Rabbi David Levinsky emailed his congregation and asked that those upset about reported anti-Semitic incidents contact School Board President Erin Grady and Superintendent Jill Gildea to advocate for anti-bias training and of a diversity program.

Speaking for 10 minutes, Caplan pointed out that he and two other board members were Jewish. He said the emails he received about anti-Semitic incidents were “pathetic”, “ignorant”, “absurd” and “insane”.

“I’m not mad that people are angry. Mr. Goldberg should be angry. All Jews in this community should be angry, all Latinos should be angry. All people of color should be. White people should be angry. Everyone should be upset. But we don’t solve this by threatening to be sued. I’d like to see that – I’d like to be prosecuted for being Jewish. The threats that reach us are pathetic, ignorant, just like the student who wrote the swastika in the classroom.

Caplan closed his comments with a call for parents:

“To all who are listening, teach your children the lessons that hate doesn’t fight hate. This is simply not the case. It just creates more animosity.”

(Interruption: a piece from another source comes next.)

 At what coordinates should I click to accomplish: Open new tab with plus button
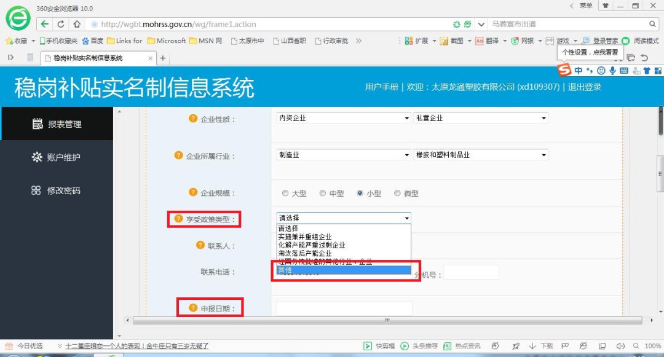163,58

Goldberg is the head of the high school’s social studies department. He spoke out in public comments and said he was a victim of anti-Semitism throughout his life. He said since finding the swastika he has learned of more than 60 recent incidents of racism and anti-Semitism in Park City schools.

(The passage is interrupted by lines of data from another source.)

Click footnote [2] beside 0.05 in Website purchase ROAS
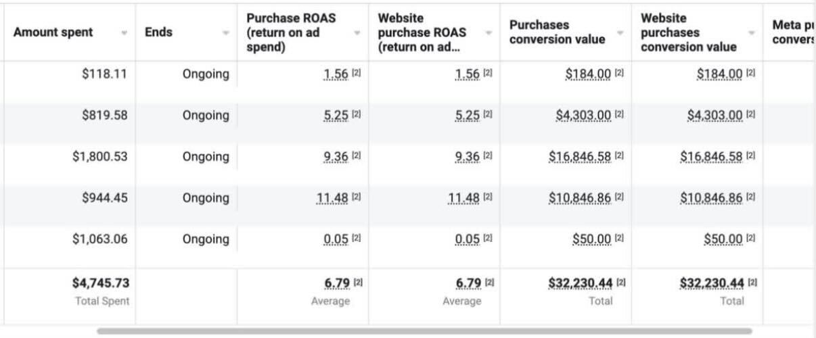 488,239
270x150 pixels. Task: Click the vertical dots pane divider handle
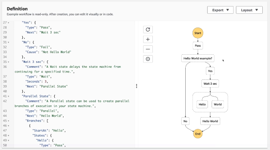[137, 86]
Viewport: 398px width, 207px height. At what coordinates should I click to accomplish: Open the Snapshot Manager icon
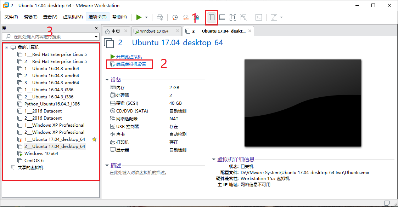pos(196,17)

“It went viral, and the students started talking, and pretty soon I was bombarded with incidents that can be construed as hate crimes or hate speech that is rampant throughout the district, especially in Ecker, Treasure and in high school.”

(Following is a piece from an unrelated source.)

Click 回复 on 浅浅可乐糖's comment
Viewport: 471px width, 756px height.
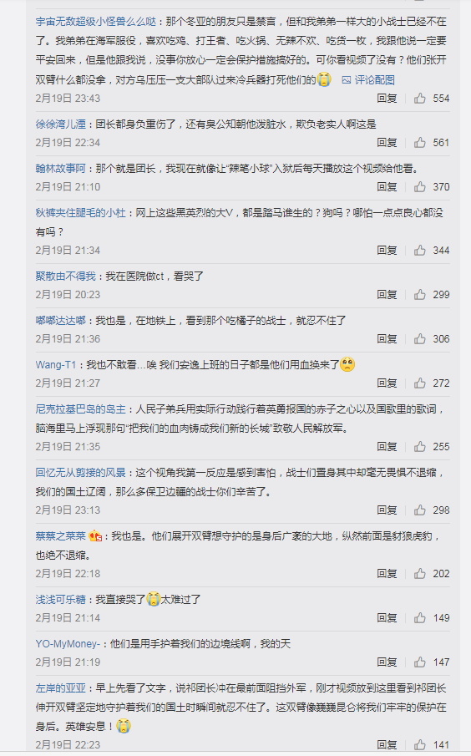(387, 618)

Goldberg said the district doesn’t have the resources to deal with the issue and he believes the swastika incident is the straw that broke the camel’s back.

“Staff training — we need a cultural change, a significant and major cultural change that happens from the top down. I find that odious. I believe the Jewish community here is committed to civic dialogue. And I think what you see is people got it. I know of a number of incidents, cases that have been brought specifically to the district, that have not been addressed or swept under the rug.

After Goldberg spoke, Caplan spoke to him directly, thanking him before adding that the Latinx community faces more discrimination than the Jewish community. Caplan then went back to condemning the emails the district had received about the incidents as being too critical.

Exchanges between board members and public commentators are not permitted at meetings, per rules posted on the board’s webpage.

The Park City School Board also posted a letter on its website on Tuesday asking the community to weigh in on the hate speech problem, but refrain from denigrating emails and personal attacks on students. council members and district administration.

The school district will not comment to KPCW, after it said through its attorney last November that it would not engage with the station at least until the Summit County prosecutor’s investigation. on compliance with the mask mandate at Parley’s Park be completed.